■ GIVEN DATA
┌──
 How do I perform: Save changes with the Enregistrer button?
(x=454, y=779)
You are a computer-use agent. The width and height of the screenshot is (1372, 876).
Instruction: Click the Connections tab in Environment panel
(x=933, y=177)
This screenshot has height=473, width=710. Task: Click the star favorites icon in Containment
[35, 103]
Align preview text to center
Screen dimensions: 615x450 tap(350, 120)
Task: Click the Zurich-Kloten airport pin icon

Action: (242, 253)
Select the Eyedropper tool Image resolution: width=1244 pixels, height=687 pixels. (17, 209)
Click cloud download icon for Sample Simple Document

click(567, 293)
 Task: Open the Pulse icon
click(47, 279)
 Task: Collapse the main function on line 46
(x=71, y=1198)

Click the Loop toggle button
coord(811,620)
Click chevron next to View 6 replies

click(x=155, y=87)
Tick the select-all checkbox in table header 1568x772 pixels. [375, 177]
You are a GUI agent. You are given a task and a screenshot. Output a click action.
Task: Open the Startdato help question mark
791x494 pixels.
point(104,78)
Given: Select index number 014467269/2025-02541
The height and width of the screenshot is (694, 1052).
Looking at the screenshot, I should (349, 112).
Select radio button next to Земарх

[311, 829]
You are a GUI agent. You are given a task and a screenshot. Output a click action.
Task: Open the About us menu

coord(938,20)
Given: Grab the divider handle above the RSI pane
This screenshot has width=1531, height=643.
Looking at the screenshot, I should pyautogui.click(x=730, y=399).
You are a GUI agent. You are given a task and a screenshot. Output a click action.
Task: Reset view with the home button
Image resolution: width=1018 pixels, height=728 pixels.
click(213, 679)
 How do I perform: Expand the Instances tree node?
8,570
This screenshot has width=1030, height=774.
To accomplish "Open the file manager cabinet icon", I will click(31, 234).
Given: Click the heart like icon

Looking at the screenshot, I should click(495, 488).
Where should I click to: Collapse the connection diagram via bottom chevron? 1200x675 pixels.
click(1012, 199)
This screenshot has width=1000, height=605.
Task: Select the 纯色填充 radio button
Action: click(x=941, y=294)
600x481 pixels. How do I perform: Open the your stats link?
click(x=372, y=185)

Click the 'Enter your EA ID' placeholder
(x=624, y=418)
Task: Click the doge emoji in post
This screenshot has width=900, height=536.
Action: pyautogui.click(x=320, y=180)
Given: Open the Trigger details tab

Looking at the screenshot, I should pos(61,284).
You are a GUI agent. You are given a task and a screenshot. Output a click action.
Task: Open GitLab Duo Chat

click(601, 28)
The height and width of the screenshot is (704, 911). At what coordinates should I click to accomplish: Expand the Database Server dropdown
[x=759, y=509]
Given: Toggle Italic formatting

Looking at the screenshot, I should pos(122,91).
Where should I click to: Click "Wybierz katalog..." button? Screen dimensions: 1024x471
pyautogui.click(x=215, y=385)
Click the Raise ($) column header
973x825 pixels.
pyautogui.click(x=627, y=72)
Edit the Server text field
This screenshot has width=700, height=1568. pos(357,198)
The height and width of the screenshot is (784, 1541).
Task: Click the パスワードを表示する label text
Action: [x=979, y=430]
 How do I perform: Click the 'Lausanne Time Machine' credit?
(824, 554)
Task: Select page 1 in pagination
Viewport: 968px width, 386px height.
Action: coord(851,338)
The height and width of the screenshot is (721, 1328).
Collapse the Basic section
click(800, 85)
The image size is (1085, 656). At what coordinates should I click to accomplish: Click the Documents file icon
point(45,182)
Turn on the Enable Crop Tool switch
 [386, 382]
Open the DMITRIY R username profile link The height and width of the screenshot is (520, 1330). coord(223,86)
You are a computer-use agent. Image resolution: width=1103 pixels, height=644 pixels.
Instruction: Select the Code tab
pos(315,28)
└──
■ WHAT THE TASK ASKS
Starting at the line that contains "Open the DMITRIY", output each remaining line of the listing, the last line included, exactly as it appears.

■ RESULT
Open the DMITRIY R username profile link The height and width of the screenshot is (520, 1330). coord(223,86)
You are a computer-use agent. Image resolution: width=1103 pixels, height=644 pixels.
Instruction: Select the Code tab
pos(315,28)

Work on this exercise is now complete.